Trade financing (also known as supply chain and export finance) is a huge driver of economic development and helps maintain the flow of credit in supply chains. It is predicted that 80-90% of global trade is reliant on trade and supply chain finance, and is estimated to be worth around USD $10 trillion a year.
As a result of the global economic crisis in 2008, export markets reduced in size by around 40-50%, SMEs being the hardest hit. As a result, lending decreased as investor’s appetite for risk decreased, and banks had to reduce the sizes of their loan books.

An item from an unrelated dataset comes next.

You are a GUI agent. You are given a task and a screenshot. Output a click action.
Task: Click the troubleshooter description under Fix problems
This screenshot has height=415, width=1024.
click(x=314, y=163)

Who benefits from trade finance?
Export finance has many beneficiaries: developing countries, governments, small and medium enterprises. SMEs are engines for economic growth and development, accounting for around 99% of businesses, 50% of employment and driving around 30% of private sector revenue in the UK.

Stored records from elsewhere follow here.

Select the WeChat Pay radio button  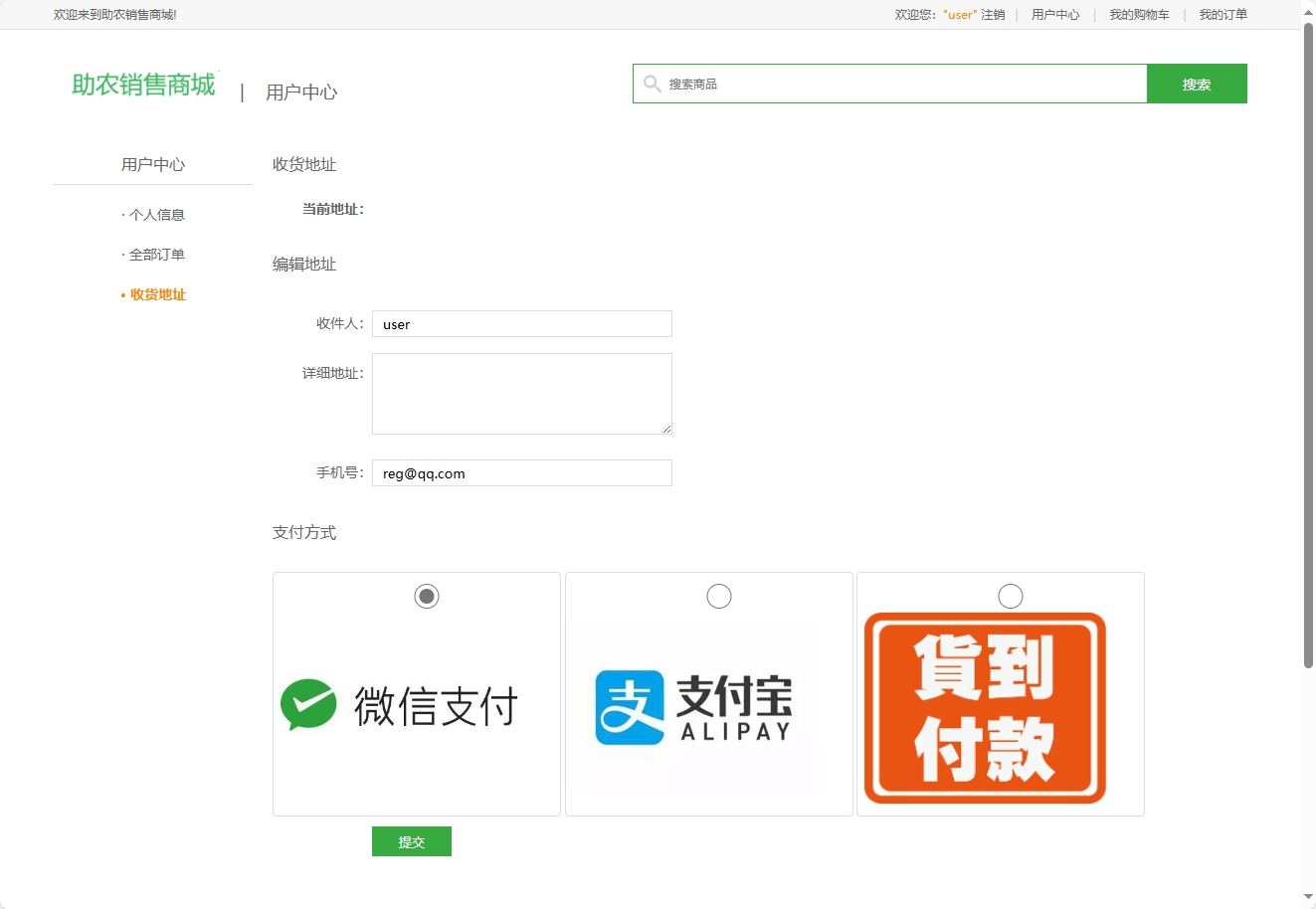point(427,596)
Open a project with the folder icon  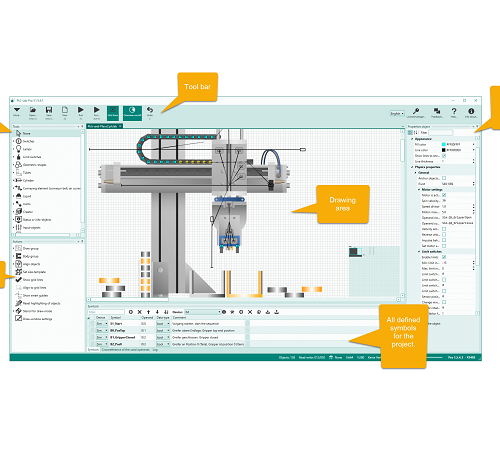(x=33, y=110)
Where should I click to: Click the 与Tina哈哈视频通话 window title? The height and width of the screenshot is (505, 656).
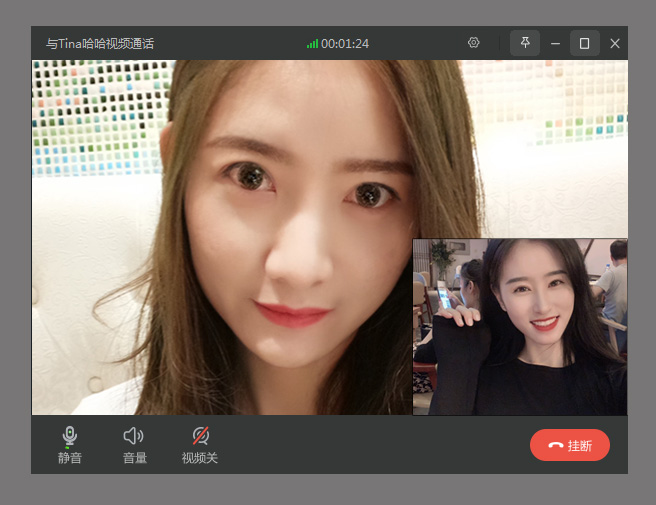point(100,44)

In relation to export finance and the supply chain, many SMEs play a large role in the running of multinational corporations and larger companies. SMEs require access to finance to fulfill larger contracts, import goods from overseas and create wealth, jobs and develop economies.
Challenges for SMEs in accessing trade or export finance
From the banks perspective, as they become more technology and efficiency driven, SMEs often don’t fulfil certain criteria for banks to justify lending to. As lending money has an associated transaction cost, it is more costly to assess and monitor loans to a smaller, riskier company where profit is less certain, relative to a larger, more profitable and stable business.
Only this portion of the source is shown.